How to complete this task: Copy all lines below that use the word "time".

Available data:
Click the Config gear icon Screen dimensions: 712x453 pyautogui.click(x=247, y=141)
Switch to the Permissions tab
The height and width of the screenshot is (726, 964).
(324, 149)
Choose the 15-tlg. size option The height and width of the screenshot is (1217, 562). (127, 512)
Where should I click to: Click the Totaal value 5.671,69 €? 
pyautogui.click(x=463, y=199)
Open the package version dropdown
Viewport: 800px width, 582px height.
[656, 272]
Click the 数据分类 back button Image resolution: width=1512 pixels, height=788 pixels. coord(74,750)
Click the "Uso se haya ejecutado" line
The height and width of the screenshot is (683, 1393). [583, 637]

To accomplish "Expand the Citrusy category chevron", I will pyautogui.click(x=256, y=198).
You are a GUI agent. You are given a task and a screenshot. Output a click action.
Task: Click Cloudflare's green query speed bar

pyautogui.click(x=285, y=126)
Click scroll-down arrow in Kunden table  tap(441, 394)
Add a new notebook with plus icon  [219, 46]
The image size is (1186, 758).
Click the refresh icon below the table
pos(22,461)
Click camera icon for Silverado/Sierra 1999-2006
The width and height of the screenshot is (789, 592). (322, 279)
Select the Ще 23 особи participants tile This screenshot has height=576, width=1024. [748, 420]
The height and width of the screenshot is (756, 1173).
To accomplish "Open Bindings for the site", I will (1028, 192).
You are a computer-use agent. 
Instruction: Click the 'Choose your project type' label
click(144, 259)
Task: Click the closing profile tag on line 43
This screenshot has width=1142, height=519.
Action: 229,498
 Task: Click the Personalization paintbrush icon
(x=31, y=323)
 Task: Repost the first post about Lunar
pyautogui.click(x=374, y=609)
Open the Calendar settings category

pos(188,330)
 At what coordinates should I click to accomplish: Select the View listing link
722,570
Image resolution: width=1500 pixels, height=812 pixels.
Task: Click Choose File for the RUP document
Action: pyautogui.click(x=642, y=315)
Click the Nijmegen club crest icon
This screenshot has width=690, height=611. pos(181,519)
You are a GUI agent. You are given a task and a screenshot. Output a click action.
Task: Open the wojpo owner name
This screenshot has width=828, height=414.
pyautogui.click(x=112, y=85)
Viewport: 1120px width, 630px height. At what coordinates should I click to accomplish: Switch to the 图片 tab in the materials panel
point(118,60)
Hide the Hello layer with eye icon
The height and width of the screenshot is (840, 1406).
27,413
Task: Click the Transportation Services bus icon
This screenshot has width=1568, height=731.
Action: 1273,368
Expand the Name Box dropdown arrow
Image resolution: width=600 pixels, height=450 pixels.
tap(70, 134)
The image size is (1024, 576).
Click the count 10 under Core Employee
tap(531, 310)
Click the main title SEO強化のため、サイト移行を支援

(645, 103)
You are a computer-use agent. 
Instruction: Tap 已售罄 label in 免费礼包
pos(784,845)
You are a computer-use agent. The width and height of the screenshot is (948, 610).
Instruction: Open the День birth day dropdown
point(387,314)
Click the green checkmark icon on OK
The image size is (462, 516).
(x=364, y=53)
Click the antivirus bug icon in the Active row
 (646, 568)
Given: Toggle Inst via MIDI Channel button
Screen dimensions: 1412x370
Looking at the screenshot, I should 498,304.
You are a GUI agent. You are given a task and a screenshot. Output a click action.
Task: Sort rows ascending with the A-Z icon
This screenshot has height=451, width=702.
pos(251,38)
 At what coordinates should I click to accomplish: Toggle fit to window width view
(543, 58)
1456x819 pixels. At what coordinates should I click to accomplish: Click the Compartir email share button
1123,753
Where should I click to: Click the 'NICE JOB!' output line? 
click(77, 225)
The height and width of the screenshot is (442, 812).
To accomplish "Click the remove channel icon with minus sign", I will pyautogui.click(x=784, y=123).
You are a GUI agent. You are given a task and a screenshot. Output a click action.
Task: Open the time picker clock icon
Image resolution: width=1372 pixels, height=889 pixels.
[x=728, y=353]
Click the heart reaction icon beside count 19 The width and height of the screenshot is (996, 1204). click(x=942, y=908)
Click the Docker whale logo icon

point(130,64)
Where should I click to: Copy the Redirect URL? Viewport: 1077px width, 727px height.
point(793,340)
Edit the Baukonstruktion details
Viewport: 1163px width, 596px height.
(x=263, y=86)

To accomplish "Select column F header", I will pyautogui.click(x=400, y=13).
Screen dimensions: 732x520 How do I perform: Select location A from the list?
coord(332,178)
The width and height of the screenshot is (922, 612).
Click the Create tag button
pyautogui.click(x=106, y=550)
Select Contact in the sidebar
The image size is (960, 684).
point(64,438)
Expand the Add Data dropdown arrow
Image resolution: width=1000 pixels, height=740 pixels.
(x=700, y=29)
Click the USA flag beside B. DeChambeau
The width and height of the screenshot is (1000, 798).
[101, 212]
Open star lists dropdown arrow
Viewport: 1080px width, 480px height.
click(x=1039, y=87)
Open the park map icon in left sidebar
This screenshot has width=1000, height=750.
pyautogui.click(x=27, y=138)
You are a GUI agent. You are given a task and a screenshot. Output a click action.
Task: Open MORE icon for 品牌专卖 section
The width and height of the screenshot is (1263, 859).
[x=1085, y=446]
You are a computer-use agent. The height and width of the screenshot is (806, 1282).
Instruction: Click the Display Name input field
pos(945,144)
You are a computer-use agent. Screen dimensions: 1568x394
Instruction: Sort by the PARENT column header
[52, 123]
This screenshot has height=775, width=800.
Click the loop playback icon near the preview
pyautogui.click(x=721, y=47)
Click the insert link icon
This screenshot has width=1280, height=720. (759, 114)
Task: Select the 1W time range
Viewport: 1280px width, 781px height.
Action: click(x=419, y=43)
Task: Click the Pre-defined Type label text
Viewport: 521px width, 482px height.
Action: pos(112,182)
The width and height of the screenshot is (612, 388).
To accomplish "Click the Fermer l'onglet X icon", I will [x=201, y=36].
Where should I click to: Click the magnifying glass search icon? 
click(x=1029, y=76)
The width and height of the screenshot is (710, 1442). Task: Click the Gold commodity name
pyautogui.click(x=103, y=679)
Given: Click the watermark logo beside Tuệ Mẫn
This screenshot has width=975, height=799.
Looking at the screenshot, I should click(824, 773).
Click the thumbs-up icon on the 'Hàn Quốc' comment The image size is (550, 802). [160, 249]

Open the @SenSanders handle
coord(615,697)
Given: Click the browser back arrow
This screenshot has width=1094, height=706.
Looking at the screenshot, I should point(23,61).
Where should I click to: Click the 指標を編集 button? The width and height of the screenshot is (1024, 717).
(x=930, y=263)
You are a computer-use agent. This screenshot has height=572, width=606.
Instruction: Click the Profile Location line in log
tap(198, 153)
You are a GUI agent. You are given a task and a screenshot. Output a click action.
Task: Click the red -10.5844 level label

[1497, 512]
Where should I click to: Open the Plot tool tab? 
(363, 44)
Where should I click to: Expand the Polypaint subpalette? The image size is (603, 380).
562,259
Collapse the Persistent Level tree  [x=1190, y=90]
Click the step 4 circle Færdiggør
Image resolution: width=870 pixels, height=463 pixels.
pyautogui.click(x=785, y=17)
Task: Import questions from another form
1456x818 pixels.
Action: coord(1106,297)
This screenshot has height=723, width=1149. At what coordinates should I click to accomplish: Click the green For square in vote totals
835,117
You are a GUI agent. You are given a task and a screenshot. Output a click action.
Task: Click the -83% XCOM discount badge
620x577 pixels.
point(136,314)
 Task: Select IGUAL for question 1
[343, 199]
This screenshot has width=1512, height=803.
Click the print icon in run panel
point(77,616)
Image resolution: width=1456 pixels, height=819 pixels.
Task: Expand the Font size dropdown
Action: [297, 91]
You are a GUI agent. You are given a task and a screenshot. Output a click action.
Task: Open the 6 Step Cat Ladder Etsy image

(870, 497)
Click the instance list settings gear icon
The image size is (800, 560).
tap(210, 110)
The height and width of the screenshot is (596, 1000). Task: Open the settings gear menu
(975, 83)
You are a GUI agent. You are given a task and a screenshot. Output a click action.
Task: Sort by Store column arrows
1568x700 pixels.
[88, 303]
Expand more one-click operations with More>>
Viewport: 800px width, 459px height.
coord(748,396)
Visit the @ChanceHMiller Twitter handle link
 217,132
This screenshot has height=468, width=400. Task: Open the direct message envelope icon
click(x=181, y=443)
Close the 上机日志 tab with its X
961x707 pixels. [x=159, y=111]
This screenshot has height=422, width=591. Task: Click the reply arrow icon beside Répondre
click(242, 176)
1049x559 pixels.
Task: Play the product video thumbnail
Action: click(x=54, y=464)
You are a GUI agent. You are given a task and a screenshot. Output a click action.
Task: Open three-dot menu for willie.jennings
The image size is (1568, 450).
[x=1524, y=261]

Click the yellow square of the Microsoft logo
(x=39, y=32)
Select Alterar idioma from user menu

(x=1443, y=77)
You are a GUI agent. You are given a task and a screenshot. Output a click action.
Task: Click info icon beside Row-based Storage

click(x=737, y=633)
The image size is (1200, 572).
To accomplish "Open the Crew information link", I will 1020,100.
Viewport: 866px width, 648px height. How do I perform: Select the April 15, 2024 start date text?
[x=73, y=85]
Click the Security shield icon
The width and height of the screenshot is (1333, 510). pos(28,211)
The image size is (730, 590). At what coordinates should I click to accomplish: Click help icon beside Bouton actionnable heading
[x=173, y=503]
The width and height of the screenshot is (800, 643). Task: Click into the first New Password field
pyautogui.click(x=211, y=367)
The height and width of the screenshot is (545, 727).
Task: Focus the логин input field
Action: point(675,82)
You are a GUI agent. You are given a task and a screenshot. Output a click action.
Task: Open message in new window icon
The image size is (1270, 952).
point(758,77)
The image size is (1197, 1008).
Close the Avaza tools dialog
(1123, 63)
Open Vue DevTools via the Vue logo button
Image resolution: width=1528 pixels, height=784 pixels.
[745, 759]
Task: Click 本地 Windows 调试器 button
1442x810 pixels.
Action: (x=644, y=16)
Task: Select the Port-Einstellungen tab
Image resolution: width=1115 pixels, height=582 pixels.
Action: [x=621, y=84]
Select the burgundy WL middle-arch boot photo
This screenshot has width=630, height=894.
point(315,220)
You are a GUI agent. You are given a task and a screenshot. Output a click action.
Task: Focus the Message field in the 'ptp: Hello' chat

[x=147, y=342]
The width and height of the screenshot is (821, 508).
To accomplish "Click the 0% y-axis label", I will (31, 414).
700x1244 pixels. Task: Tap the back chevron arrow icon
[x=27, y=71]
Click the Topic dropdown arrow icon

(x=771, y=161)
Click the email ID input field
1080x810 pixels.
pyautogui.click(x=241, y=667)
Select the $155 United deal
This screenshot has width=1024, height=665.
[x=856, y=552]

Written solution:
Task: Open the time picker clock icon
Task: Select the 1W time range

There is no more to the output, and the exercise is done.